In a wide-ranging judgment covering a larger number of legal issues Mr Justice Fraser’s principal conclusions were that:

  • the evaluators had purported to apply good industry practice during their evaluation process when they manifestly had not;
  • there was “demonstrably different and unequal treatment of the two bidders on the same Requirement being judged against exactly the same scoring criteria” for which there was no rational explanation (para. 466);
  • there were no stated requirements for modelling to have been carried out by any of the bidders, and such lack of modelling did not appear on the scoring criteria, and therefore the evaluators requiring modelling (and marking accordingly) was manifestly erroneous; and
  • various scores awarded were not capable of objective support, even taking into account the margin of appreciation available to the evaluators.

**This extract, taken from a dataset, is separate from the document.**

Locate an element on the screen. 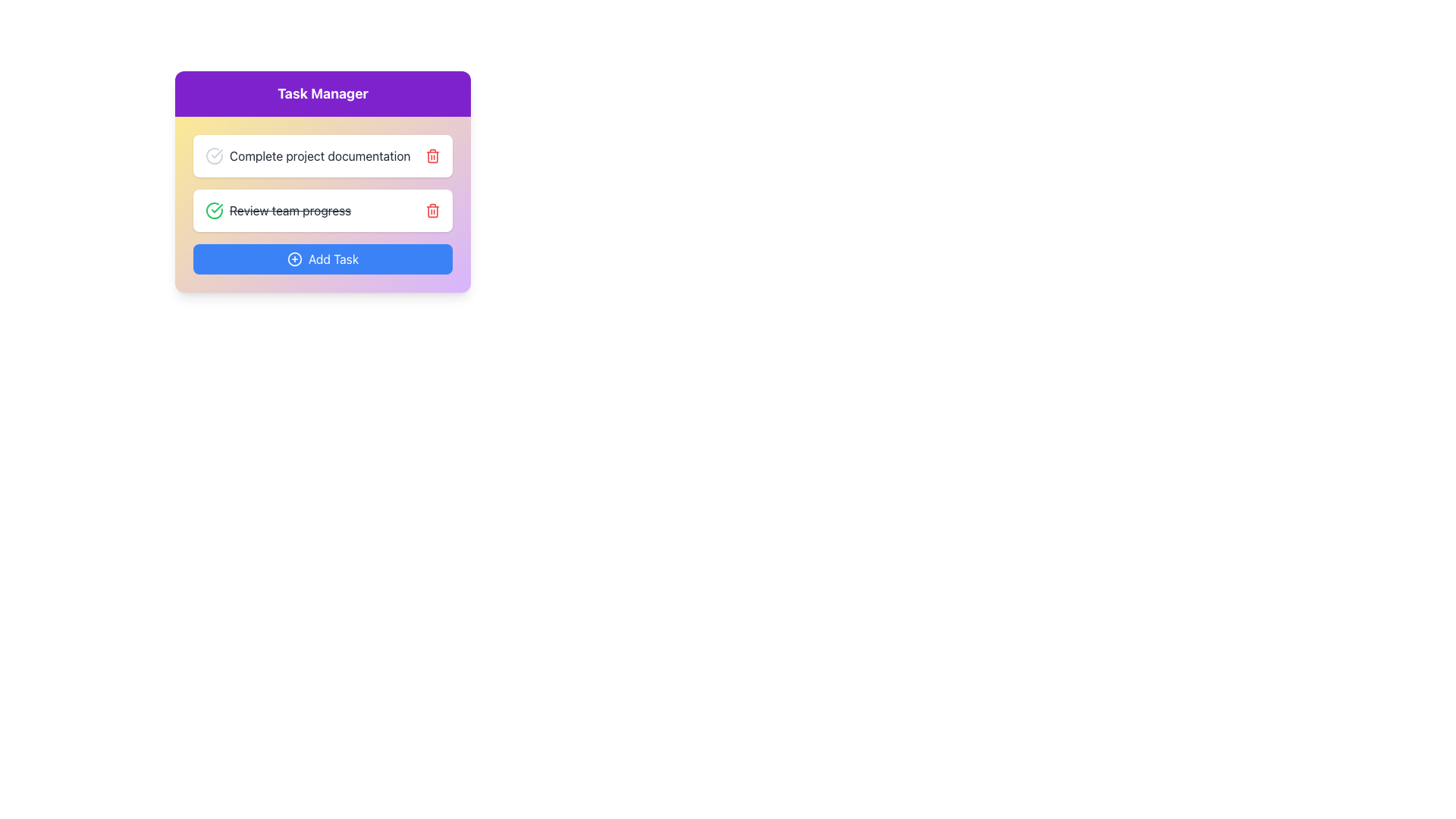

Mr Justice Fraser did, however, accept at para. 747 that the NDA’s approach of having the CCT redact responses going further than clarification prior to providing these to the evaluators was lawful as “[t]he CCT were vigilant in considering the contents of all the clarification requests that came in from bidders, before their contents were uploaded into AWARD, to ensure that only genuine clarification was provided to the evaluators”.

In conclusion, at para. 944, Mr. Justice Fraser found that there was “no escaping the fact that applying the correct legal test to the evaluation exercise leads to the scores having to be reconsidered, with some of them changing”.

The winning bidder should “have been disqualified from the competition, by the application of the very rules contained within the SORR that the NDA itself drew up that governed the competition” and most damningly of all that “the NDA sought to avoid the consequences of disqualification by “fudging” the evaluation of those Requirements… By the word “fudging”, I mean choosing an outcome, and manipulating the evaluation to reach that outcome”, per para. 945 of the judgment.

The consequence of those findings was that, even if the winning tenderer had not been disqualified, ES’s consortium would have bid the most economically advantageous tender.

Comment

The High Court’s decision does not make easy reading for contracting authorities and strongly emphasises the need to ensure:

  • clear and objective marking criteria which are followed consistently;
  • the process is conducted in line with the principles of transparency and equal treatment, with all bidders marked against the same objective criteria;
  • where a threshold condition exists, this must be enforced rather than worked around;
  • records of the evaluation process (including dialogue sessions) are taken and retained, and not deleted or destroyed; and
  • no actions are taken to shield the procurement process from legal challenge.